┌──
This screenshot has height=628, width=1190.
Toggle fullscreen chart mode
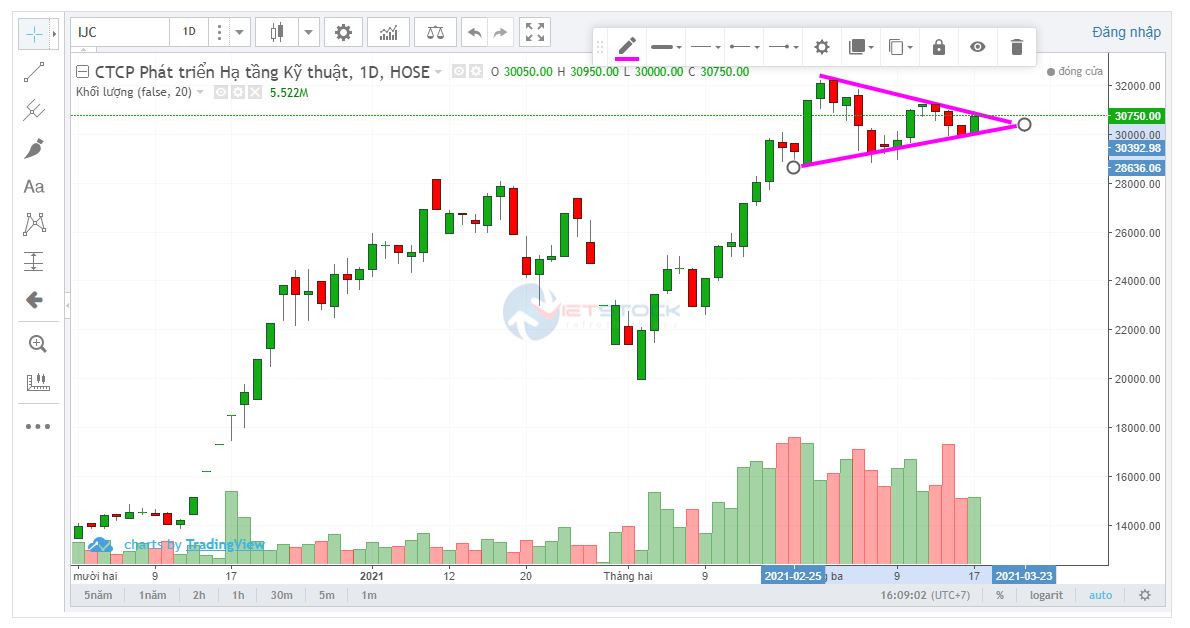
└──
┌──
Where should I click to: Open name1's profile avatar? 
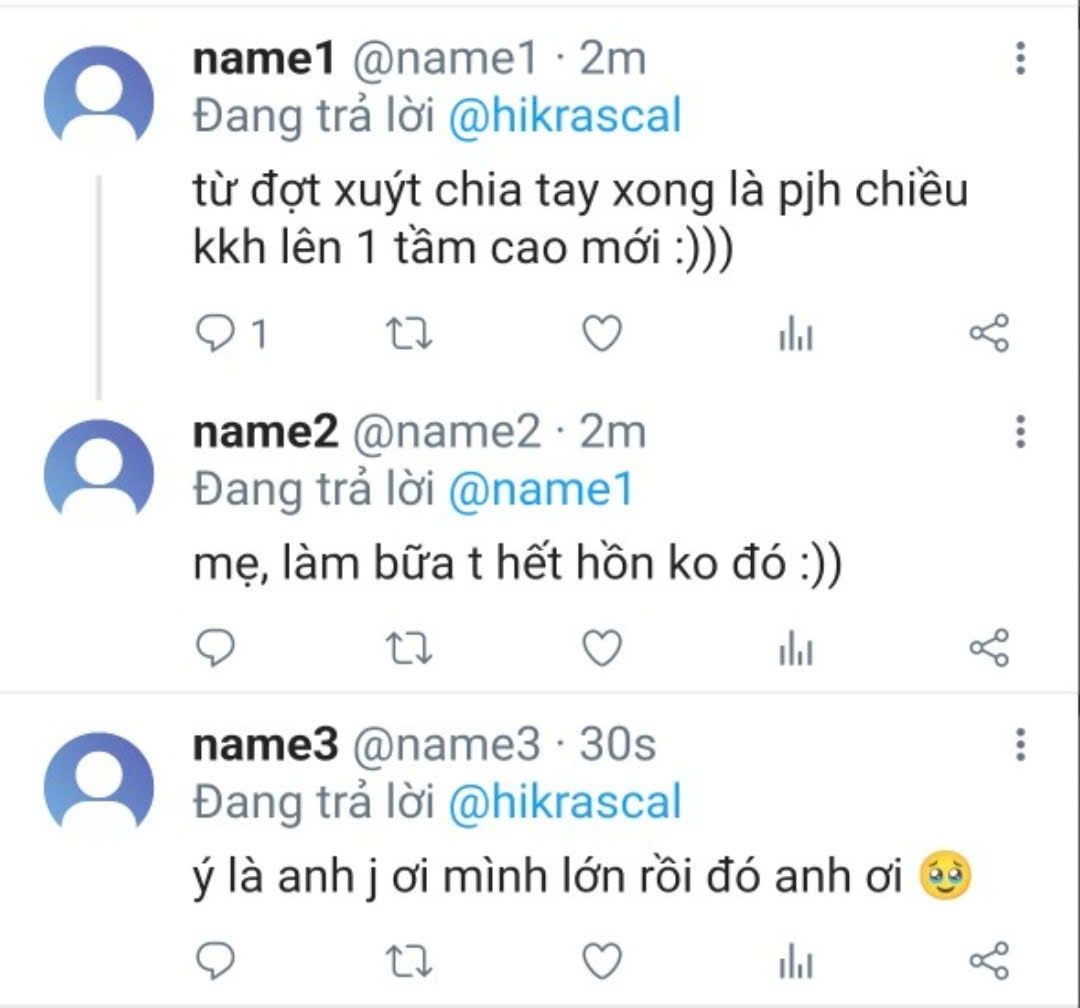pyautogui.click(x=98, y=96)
└──
┌──
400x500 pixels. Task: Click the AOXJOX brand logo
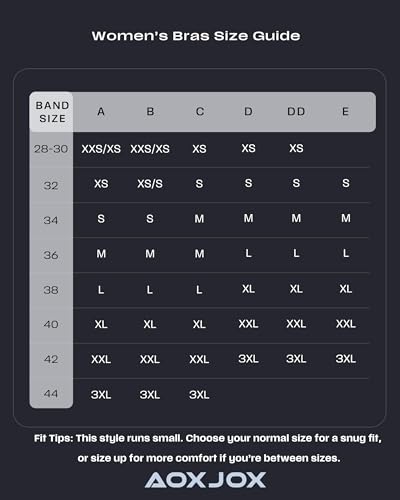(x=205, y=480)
└──
• Work to be completed
Reproduce exactly, and with no other material, the lines between those holding "This screenshot has height=628, width=1190." and "Toggle fullscreen chart mode", inclusive.

• Exercise response
This screenshot has height=628, width=1190.
Toggle fullscreen chart mode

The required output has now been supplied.